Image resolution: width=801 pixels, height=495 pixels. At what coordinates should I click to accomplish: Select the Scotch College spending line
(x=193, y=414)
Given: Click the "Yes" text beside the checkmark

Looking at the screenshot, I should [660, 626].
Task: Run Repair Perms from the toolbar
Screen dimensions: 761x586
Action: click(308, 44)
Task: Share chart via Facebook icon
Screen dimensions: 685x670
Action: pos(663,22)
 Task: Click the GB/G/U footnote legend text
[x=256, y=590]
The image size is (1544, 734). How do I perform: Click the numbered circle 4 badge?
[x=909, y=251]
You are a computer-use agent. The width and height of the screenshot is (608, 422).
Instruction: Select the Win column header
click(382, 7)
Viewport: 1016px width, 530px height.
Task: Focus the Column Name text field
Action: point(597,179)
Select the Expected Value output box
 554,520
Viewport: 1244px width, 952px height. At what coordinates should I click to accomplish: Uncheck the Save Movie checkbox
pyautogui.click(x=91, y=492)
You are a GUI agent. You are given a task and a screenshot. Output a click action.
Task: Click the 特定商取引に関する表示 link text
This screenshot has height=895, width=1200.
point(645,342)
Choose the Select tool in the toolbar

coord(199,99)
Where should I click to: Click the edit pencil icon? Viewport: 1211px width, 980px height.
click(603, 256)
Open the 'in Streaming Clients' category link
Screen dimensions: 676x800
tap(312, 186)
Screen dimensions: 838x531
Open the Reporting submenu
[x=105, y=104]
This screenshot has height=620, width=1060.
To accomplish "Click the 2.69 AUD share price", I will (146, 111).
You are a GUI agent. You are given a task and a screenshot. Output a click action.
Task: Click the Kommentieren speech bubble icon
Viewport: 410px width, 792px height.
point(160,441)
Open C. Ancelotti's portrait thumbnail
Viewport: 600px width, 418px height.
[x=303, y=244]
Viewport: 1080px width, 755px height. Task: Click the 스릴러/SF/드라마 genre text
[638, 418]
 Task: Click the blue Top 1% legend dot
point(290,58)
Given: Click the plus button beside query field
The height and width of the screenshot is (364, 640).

> _The task_: Set down all of the lines above without altering a word.

> _Your solution_:
Image resolution: width=801 pixels, height=495 pixels. At what coordinates should I click to accomplish: Select the Scotch College spending line
(x=193, y=414)
Given: Click the "Yes" text beside the checkmark

Looking at the screenshot, I should [660, 626].
Task: Run Repair Perms from the toolbar
Screen dimensions: 761x586
Action: click(308, 44)
Task: Share chart via Facebook icon
Screen dimensions: 685x670
Action: pos(663,22)
 Task: Click the GB/G/U footnote legend text
[x=256, y=590]
The image size is (1544, 734). How do I perform: Click the numbered circle 4 badge?
[x=909, y=251]
You are a computer-use agent. The width and height of the screenshot is (608, 422).
Instruction: Select the Win column header
click(382, 7)
Viewport: 1016px width, 530px height.
Task: Focus the Column Name text field
Action: point(597,179)
Select the Expected Value output box
 554,520
Viewport: 1244px width, 952px height. At what coordinates should I click to accomplish: Uncheck the Save Movie checkbox
pyautogui.click(x=91, y=492)
You are a GUI agent. You are given a task and a screenshot. Output a click action.
Task: Click the 特定商取引に関する表示 link text
This screenshot has height=895, width=1200.
point(645,342)
Choose the Select tool in the toolbar

coord(199,99)
Where should I click to: Click the edit pencil icon? Viewport: 1211px width, 980px height.
click(603, 256)
Open the 'in Streaming Clients' category link
Screen dimensions: 676x800
tap(312, 186)
Screen dimensions: 838x531
Open the Reporting submenu
[x=105, y=104]
This screenshot has height=620, width=1060.
To accomplish "Click the 2.69 AUD share price", I will (146, 111).
You are a GUI agent. You are given a task and a screenshot. Output a click action.
Task: Click the Kommentieren speech bubble icon
Viewport: 410px width, 792px height.
point(160,441)
Open C. Ancelotti's portrait thumbnail
Viewport: 600px width, 418px height.
[x=303, y=244]
Viewport: 1080px width, 755px height. Task: Click the 스릴러/SF/드라마 genre text
[638, 418]
 Task: Click the blue Top 1% legend dot
point(290,58)
Given: Click the plus button beside query field
The height and width of the screenshot is (364, 640).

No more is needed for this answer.